Biological and Environmental Research
The similarity of this simulation to observed conditions shows that the coupled ocean/atmosphere general circulation model faithfully captures the large-scale patterns of low-frequency climate variability. This pattern is associated with changes in winter temperature and precipitation over much of North America.
Computational simulations are now playing a crucial role in biological and environmental research, particularly in the areas of climate modeling and genomics.
NERSC's high performance computers are being used by researchers nationwide for global climate change simulations and other atmospheric studies, as well as investigations of pollutant formation, energy use, and other environmental issues.
A team led by the National Center for Atmospheric Research (NCAR) used the new high-resolution Parallel Climate Model (PCM) to produce a climate simulation for the 1990s which will be used as the control experiment for future climate change scenarios. The NCAR/NERSC collaboration has achieved the fastest climate modeling performance in the nation. Using 256 processors on NERSC's Cray T3E, it takes less than a half hour to simulate one model year with PCM; the same one-year simulation would take more than 10 hours on the older Cray C90.

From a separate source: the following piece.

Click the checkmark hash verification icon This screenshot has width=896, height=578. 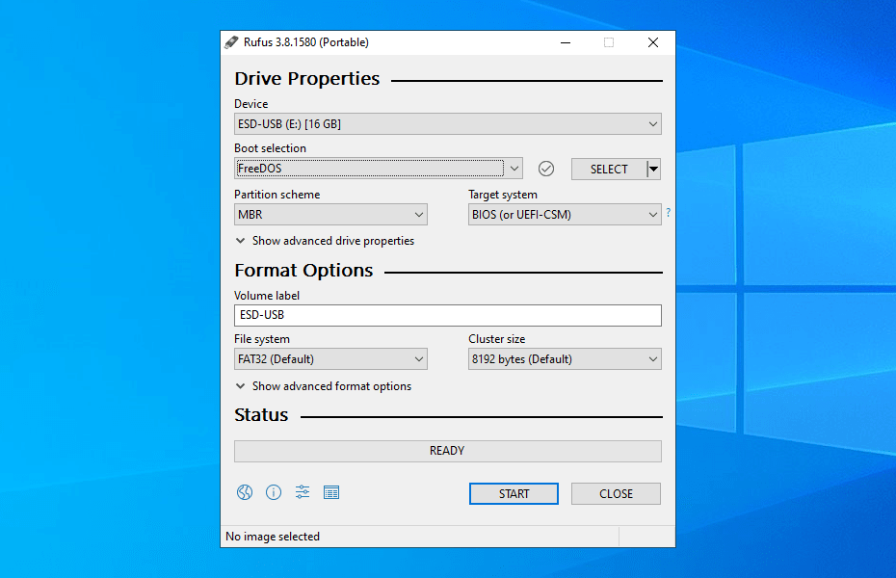[546, 169]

Collaborators at NERSC and the National Oceanic and Atmospheric Administration's Geophysical Fluid Dynamics Laboratory (GFDL) are adapting GFDL's Modular Ocean Model (MOM) so that it will run efficiently on massively parallel computers for high-resolution, century-long ocean simulations. In the first phase of the project, portions of the code are running 15 to 50 times faster.
Another GFDL team working with an atmospheric general circulation model has found that increased vertical resolution produces far more realistic simulations of winds in the tropical middle atmosphere. This important discovery opens up the possibility of alleviating one of the most serious and widespread problems in atmospheric simulation--the absence of the Quasi-Biennial Oscillation (QBO).
Researchers at the Scripps Institution of Oceanography are working on a coupled ocean/atmosphere model to determine the predictability of century-long precipitation and temperature patterns. At various DOE laboratories, scientists are making seasonal hydroclimate predictions for the western U.S.; developing a global tropospheric/stratospheric model to assess the impacts of energy-related emissions on tropospheric ozone; and investigating the effects of albedo (atmospheric reflection of light) due to sulfate aerosol emissions. A team of researchers from NCAR and academia are using simulations to study the effects of gravity waves on the atmosphere.
The Human Genome Project is producing an enormous database of amino acid sequences. To understand what they mean, we must understand how amino acid sequences result in protein structures and functions. Computational biologists are using simulations to predict a protein's three-dimensional atomic structure--that is, how the protein folds. Accurate computational prediction of protein folds, coupled with comparative modeling and ab initio predictions, could significantly accelerate the interpretation of genome data.
Several different approaches to protein fold prediction are being tested on NERSC computers. One method, which approaches folding as a taxonometric and statistical problem, uses a neural-network-based expert system to assign proteins to folding classes. As a large-screen filter for predicting gross fold topologies, this method has an advantage over detailed sequence comparison, because sequences belonging to the same folding class can differ significantly at the amino acid level.
The global optimization approach has successfully simulated the protein structure of the 
-chain of the 70-amino-acid protein uteroglobin. Shown here are the predictions from crystal structure (left) and sequence (right).
A second approach--a global optimization strategy for predicting protein structure--is based on the theory that proteins adopt the structure with the lowest free energy level. Therefore, finding the location of the lowest energy level, or the global minimum, helps identify the fold structure. The global optimization approach has successfully simulated the potential energy surfaces of small homopolymers, homopeptides, and -helical proteins, including the 70-amino-acid protein uteroglobin.
Even though the process of protein folding occurs in milliseconds, that is too long for the molecular dynamics of the full process to be simulated on the current generation of computers. An ingenious new way around this problem exploits the fact that a small protein fragment can be unfolded at high temperatures in nanoseconds. After simulating the all-atom molecular dynamics of the unfolding process, researchers were able to perform a series of short simulations of protein refolding, starting from the discrete transition states determined by the unfolding simulations. The refolding simulations showed a surprisingly good agreement between high- and low-temperature transition states, as well as experimental results under physiological conditions.
In addition to protein folding, computational biologists are exploring the fundamental dynamics of other biological processes. For example, one team of researchers performed the first molecular dynamics simulation of carcinogen-damaged DNA replicating and mutating in the presence of an enzyme. This 12,000-atom simulation demonstrated the mutagenic effect of benzo[a]pyrene, a common pollutant found in automobile exhaust and tobacco smoke.